てっきり、鉄パイプを投げたことに文句を言われると思っていたタクトには彼女が何を言いたいのかがうまく伝わってこない。
「わたしも…………やっていい、の?」
ぼそぼそとした声でそう続ける少女に、タクトは彼女が何を言いたかったのかを理解したようだった。
タクトは笑いながら言った。
「おいおい、お前さっきまでの意気込みはどうしたんだよ?」
そう言うタクトに少女は戸惑いを隠せない。
「い、いや。だって、獅子神くんだったら、『邪魔だからその辺でおとり役でもやってろ』って言うかなって」
「ハハッ。お前、俺に対する印象ひどすぎだろ」
「ご、ごめん! わたし、ひどいことを…………」
少女は自分がもしかしたら冗談じゃすまない事を言ったのでは、と不安になる。
確かに、噂の中でのタクトだったら今ので何の間違いもなかった。しかし、タクトと接している内に、少女はその噂に何か違和感を感じていた。
今、こうして話している彼と、噂の中での彼とでは印象が違い過ぎる。もしかしたら、彼には何か理由があって、そのせいで嫌われ者になってしまったのではないか。
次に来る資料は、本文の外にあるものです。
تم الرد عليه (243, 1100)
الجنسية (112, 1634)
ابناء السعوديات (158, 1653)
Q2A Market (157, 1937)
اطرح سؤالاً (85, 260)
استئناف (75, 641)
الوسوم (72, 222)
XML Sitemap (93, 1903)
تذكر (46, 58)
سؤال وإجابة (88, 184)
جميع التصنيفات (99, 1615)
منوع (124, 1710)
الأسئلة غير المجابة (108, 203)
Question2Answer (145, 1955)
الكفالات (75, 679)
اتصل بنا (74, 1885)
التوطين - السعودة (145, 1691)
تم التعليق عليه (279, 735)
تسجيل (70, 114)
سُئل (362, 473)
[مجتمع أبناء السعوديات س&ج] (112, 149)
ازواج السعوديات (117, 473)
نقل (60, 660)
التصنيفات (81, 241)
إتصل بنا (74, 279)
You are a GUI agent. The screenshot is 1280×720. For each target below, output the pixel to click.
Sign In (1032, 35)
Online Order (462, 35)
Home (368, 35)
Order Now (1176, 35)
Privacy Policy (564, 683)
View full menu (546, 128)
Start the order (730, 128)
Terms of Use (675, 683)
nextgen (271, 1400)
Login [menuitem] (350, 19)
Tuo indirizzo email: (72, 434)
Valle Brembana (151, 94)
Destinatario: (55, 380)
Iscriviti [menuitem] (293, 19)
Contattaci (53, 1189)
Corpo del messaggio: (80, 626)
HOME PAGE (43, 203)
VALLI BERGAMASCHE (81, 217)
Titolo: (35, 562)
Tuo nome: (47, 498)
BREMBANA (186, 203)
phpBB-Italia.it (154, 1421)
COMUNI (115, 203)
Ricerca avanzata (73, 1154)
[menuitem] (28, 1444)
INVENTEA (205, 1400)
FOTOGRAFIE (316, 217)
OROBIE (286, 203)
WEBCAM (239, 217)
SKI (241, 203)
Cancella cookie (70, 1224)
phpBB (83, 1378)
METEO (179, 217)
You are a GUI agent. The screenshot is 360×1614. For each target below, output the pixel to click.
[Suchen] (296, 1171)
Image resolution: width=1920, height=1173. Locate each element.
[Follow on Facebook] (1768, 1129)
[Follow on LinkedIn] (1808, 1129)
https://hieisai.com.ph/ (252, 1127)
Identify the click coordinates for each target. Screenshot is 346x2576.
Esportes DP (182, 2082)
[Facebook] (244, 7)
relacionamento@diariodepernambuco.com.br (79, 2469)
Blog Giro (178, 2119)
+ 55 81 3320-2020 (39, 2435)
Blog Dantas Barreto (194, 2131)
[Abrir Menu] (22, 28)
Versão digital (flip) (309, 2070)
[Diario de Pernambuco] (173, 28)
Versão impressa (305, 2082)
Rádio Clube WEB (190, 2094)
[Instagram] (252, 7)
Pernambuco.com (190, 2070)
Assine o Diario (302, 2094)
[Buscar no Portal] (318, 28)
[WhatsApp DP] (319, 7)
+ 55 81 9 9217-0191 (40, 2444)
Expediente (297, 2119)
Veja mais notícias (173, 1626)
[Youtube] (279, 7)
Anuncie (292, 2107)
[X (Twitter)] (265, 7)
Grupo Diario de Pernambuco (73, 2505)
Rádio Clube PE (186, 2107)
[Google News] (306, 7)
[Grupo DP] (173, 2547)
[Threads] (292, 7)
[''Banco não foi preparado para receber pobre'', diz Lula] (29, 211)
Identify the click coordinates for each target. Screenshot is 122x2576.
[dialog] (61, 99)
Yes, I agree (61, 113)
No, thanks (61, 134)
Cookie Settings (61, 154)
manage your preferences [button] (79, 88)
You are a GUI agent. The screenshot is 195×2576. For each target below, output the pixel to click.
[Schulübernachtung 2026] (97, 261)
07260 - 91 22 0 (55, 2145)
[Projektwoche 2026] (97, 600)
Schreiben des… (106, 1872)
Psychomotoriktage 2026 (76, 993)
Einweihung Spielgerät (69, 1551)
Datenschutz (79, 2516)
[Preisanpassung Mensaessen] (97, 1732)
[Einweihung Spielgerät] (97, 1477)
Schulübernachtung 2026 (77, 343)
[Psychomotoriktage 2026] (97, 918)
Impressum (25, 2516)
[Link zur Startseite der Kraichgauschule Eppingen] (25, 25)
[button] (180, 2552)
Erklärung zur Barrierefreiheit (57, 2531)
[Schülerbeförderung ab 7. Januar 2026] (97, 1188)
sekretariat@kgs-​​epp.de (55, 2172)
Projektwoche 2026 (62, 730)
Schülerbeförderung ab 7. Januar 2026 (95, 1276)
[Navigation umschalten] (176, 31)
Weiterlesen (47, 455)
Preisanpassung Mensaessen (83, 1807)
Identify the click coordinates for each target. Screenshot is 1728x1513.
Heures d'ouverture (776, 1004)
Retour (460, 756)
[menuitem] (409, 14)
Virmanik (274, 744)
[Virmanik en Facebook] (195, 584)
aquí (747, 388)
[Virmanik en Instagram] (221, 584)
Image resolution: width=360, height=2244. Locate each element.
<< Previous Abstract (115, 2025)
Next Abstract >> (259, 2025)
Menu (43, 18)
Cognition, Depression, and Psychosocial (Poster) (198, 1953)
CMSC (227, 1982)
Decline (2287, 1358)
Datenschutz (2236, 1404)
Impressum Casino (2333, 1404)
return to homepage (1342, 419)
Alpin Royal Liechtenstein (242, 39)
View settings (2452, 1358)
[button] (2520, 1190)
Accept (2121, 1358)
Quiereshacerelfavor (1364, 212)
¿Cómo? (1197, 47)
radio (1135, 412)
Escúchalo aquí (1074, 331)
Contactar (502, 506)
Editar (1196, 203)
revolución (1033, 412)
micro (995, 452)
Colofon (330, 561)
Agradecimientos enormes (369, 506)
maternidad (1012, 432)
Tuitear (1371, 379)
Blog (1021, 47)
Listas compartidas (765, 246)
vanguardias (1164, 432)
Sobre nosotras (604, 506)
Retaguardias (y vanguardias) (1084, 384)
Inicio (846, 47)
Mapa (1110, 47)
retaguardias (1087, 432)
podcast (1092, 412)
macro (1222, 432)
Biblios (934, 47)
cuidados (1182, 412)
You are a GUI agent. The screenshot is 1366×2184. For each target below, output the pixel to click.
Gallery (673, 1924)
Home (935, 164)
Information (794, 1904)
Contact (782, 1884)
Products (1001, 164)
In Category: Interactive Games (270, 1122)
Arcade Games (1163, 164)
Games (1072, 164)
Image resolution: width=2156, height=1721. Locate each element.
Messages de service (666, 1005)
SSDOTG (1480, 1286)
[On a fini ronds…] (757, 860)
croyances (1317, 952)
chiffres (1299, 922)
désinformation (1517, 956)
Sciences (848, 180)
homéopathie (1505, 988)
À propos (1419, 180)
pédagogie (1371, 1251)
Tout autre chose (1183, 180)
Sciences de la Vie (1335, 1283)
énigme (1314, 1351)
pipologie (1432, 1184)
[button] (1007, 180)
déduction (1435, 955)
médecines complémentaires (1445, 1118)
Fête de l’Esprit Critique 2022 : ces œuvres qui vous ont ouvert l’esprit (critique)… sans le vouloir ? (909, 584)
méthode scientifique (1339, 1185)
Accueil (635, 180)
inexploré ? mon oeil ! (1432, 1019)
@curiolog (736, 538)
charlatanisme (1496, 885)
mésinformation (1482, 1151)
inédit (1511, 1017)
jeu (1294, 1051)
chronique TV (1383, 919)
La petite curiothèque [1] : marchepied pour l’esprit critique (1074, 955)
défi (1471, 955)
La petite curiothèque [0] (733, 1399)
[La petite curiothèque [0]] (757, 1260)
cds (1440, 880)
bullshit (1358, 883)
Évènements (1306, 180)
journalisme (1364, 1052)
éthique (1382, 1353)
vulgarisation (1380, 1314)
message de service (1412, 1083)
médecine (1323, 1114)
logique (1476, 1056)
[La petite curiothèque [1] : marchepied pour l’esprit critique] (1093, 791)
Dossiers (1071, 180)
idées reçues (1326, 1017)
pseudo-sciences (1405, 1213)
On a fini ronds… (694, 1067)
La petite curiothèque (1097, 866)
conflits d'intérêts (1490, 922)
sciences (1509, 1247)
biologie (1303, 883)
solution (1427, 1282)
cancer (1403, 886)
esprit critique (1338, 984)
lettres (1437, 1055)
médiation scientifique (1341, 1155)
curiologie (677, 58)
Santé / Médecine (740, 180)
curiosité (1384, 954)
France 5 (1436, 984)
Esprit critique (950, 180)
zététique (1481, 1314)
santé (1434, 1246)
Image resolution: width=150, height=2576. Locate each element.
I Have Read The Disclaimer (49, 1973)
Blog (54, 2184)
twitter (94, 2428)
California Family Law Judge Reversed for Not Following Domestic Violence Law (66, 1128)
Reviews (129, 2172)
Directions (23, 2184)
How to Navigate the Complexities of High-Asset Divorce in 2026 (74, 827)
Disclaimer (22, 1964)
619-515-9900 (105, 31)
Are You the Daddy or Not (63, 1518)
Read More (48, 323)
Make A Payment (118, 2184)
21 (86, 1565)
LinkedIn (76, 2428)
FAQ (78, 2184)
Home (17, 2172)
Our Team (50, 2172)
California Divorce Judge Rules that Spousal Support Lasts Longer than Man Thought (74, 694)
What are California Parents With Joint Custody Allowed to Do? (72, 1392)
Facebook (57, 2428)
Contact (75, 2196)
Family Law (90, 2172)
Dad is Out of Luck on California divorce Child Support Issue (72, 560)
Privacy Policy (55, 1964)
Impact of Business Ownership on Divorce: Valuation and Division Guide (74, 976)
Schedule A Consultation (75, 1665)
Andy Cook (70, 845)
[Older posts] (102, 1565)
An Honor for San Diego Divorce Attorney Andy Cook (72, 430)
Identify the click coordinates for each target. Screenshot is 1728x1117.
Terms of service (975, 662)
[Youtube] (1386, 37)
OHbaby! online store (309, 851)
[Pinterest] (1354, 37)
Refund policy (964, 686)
もし、それが事実であれば、今の発言は無神経かつ彼に対しては最大の刃と成り得るものだ。
「あの、その、わ、わたし…………」
タクトはどもる少女を前にして言ってのけた。
「まあ、本当はそうするつもりだったけどな!」
「え!?」
明るい声で、さらには胸を張って、そのようなことを言ってのけるタクトに、少女は驚愕のあまり、口が開いてしまうのを禁じ得ない。
「でも、お前、助けたいんだろ?」
少女には彼がどのような顔をしているのか、わからなかった。いっそ、不気味な程にさんさんと輝く太陽がタクトの顔を少女に見せようとしなかった。
「ユアのことが大切なんだろ?」
しかしそれでも、少女の耳はその優しくて温かい声をしっかりととらえ、少女の強張った体と心を溶かしてくれた。
「だったら俺には何も言う資格なんてねぇよ。お前のやりたいようにやればいい」
そして、少女の背中をたたくと言った。